Brisbane-based gospel ensemble Tell Heaven is a group that performs and delivers the gospel greats with passion, love and soul-touching moments. The group has a diverse set of members that only aids their ability to deliver the gospel in a beautiful and soul-inspiring way.
You’re band is a gospel ensemble; what was the inspiration behind creating this band?
[Helen Russell] Well, first I guess I should make it clear that we’re not pushing any religious barrows. We play this music because we love it; this music has been one of the building blocks of rock & roll and everything that has followed.
What is it about performing gospel songs that you most enjoy?
It is deep and passionate music and often very joyful.
Who are some of your gospel heros?
Tell Heaven is named after a song performed by the Staples Family singers; they are definitely one of our favourites. But we don’t just cover the African American end, we also like hillbilly gospel, for instance the Louvin Brothers.
Tell us a bit more about the band members… who else is involved?
Everyone in the band is involved in projects of varying musical kinds. Leah Cotterell has been well known as a jazz singer and also in the folk scene. Pearly Black has sung in all kinds of bands from indie to flamenco. Jamie Clark, who is someone I’ve been playing jazz (and many other things) with for the past 25 years, is currently immersed in the blue-grass world with his band The Company. People who follow blues and rockabilly will know Coojee Timms from bands like Big Kitty and the Scaredy Cats and the Mojo Webb Band. Our drummer, Kym Ambrose, is also a vibraphonist and has a band that plays Brazilian music called The View From Madeleine’s Couch.
Gospel style music has a certain sound to it, how have you made it out own?
We’re all students of historical musical styles and have been interested in and technically able to emulate them, but we’re definitely bringing our own sound to it as well. A lot of it hinges on the vocal harmonies, which is a large part of the appeal for audiences.
You’ll be playing the Brisbane Jazz Club in July; what are you looking forward to the performing there?
We have lots of old favourites in our repertoire but we always try a couple of new things. We’re branching out into what we like to call ‘secular gospel’, songs with a spiritual theme but not necessarily mentioning God. We have a few originals that fall into this category. The Jazz Club is a wonderful venue for us, not least because of their sound engineer, Mark Smith. When you’re performing vocal harmonies it’s very important to have a sympathetic and able soundie.
What can the audience expect from this performance?

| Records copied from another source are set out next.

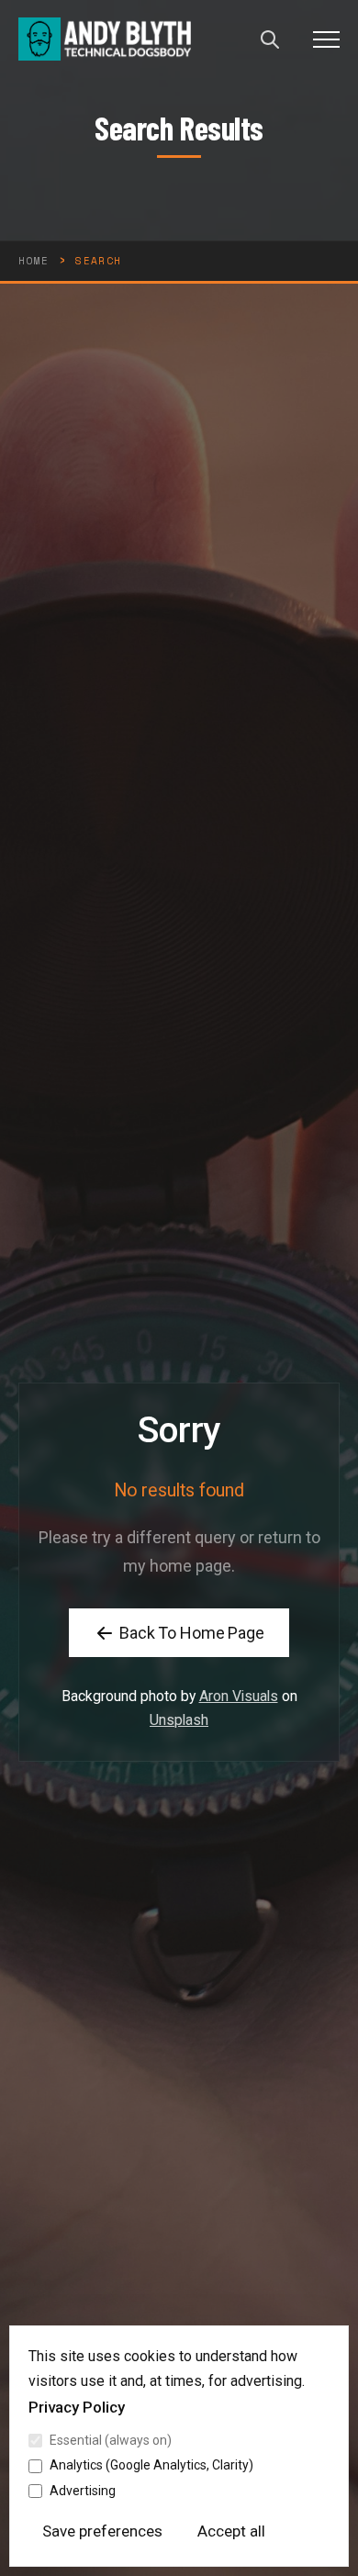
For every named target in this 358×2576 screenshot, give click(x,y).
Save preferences (102, 2531)
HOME (33, 260)
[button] (326, 39)
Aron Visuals (238, 1696)
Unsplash (179, 1720)
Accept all (231, 2531)
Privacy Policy (76, 2407)
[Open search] (270, 39)
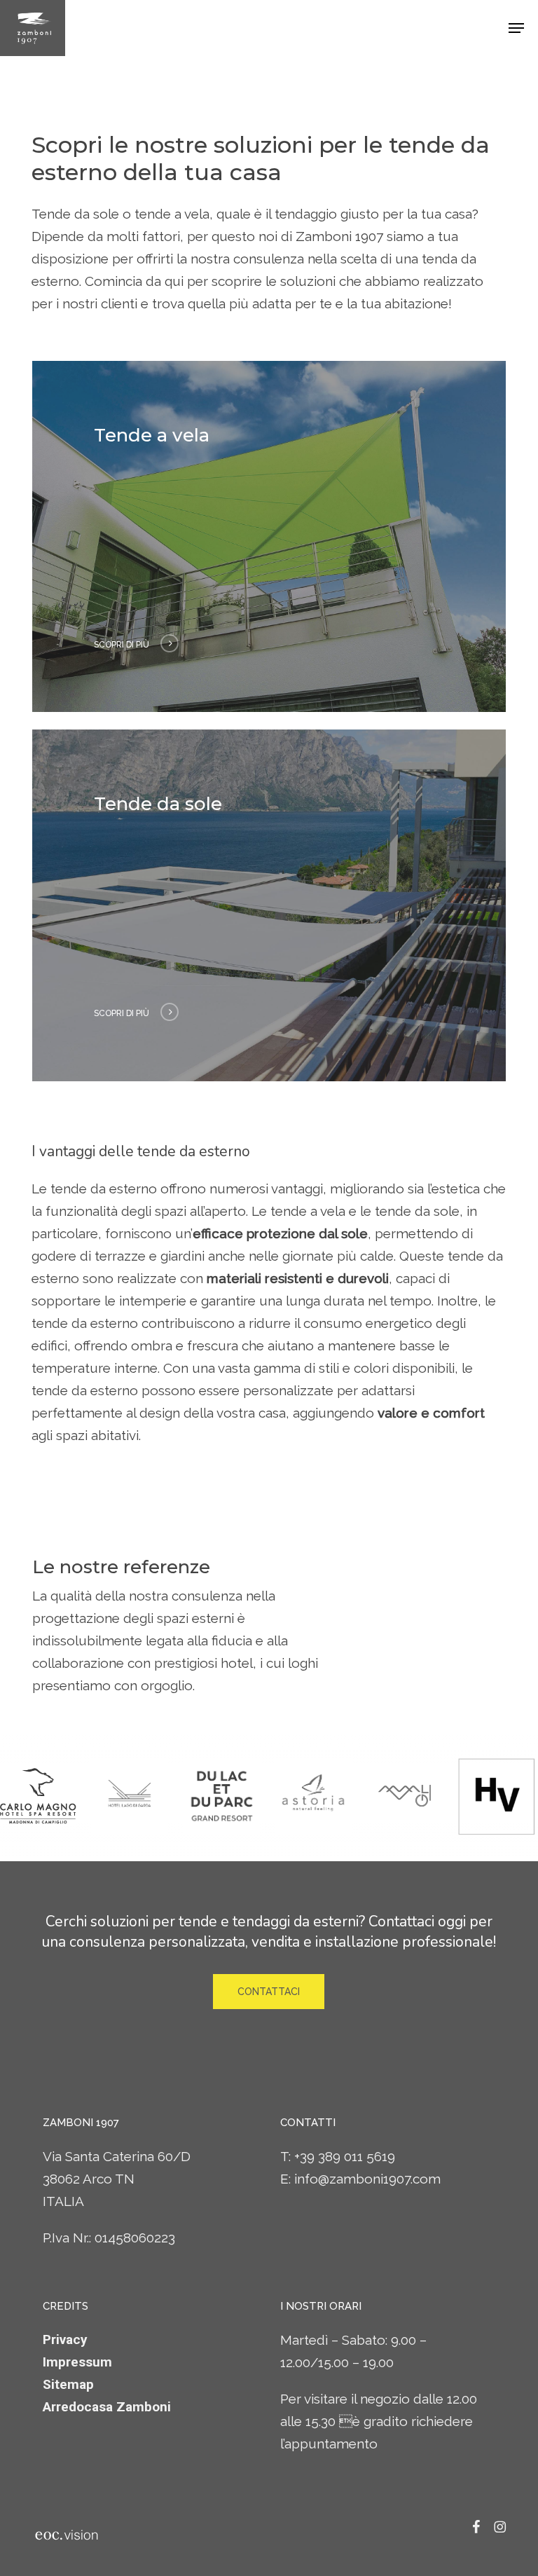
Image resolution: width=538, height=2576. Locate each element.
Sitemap (68, 2384)
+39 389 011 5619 (344, 2156)
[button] (516, 28)
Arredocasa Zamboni (107, 2407)
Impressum (77, 2362)
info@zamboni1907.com (367, 2178)
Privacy (65, 2339)
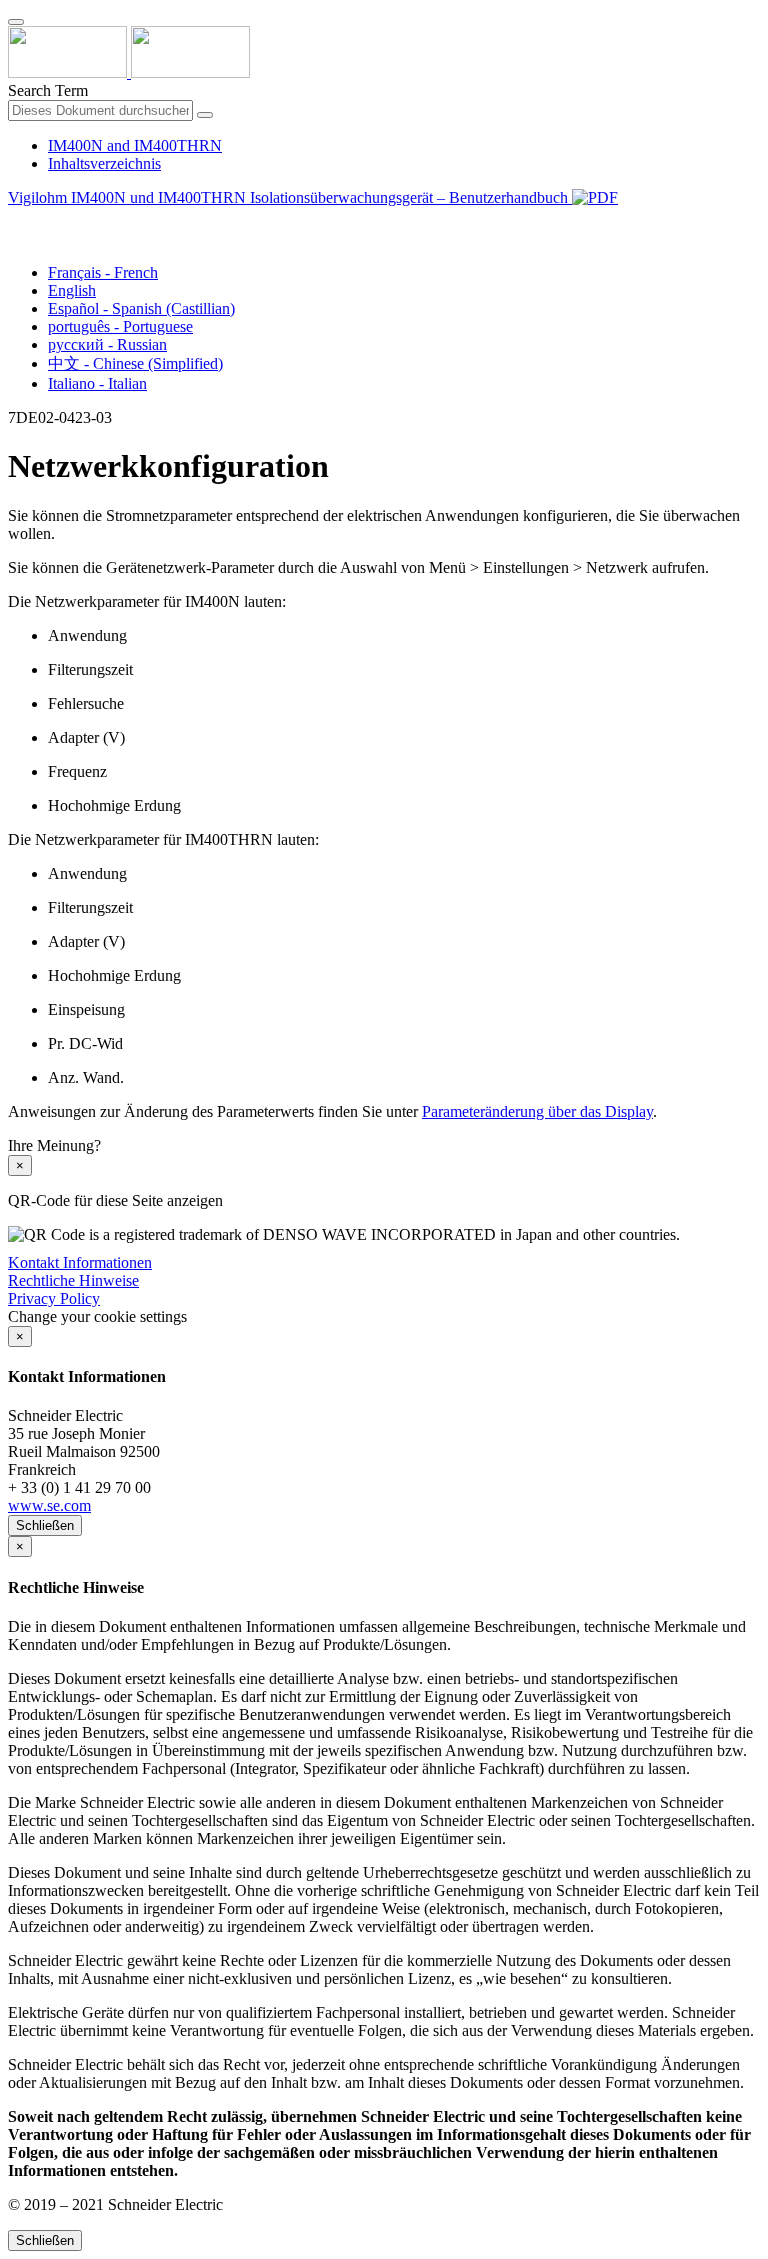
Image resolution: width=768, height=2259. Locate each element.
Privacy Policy (54, 1298)
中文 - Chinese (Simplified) (135, 363)
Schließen (45, 1525)
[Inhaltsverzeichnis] (16, 220)
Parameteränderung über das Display (537, 1111)
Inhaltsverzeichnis (104, 163)
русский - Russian (107, 344)
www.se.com (49, 1505)
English (72, 290)
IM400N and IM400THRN (135, 145)
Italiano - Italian (97, 383)
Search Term (48, 90)
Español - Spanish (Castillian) (141, 308)
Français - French (103, 272)
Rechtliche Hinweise (73, 1280)
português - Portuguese (120, 326)
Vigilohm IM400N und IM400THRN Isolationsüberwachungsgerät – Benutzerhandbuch (290, 197)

This is a very long-lived band, we’ve been a band for more than 15 years. However, for a number of reasons, including the fact that we have not often all lived in the same city, we only perform once or twice a year. So our gigs are always a bit of a party, with old friends getting together.
Would you consider touring interstate?
We would love to tour anywhere, but a six-piece band that mostly doesn’t play originals and is also a non-religious gospel band is a little hard to market! Although we did play a gig at the Tanks Theatre in Cairns a few years back.
What has been the most memorable experience you’ve had on stage during the 14 years Tell Heaven have been performing?
I think our most memorable gig would have to be a concert we were part of at St Mary’s South Brisbane in 2009 when the Catholic church was working to kick Father Peter Kennedy and his congregation out of the beautiful, old building. It was a wonderful community event to be involved in and we had our performance filmed for our DVD, ‘White Stone Chapel’.
Does the band have plans to release an EP or album?
No plans, we all have so many other projects going. Tell Heaven is like a family get-together. That said, we’d love to get some things down for posterity some time soon.
Tell Heaven play the Brisbane Jazz Club 22 July.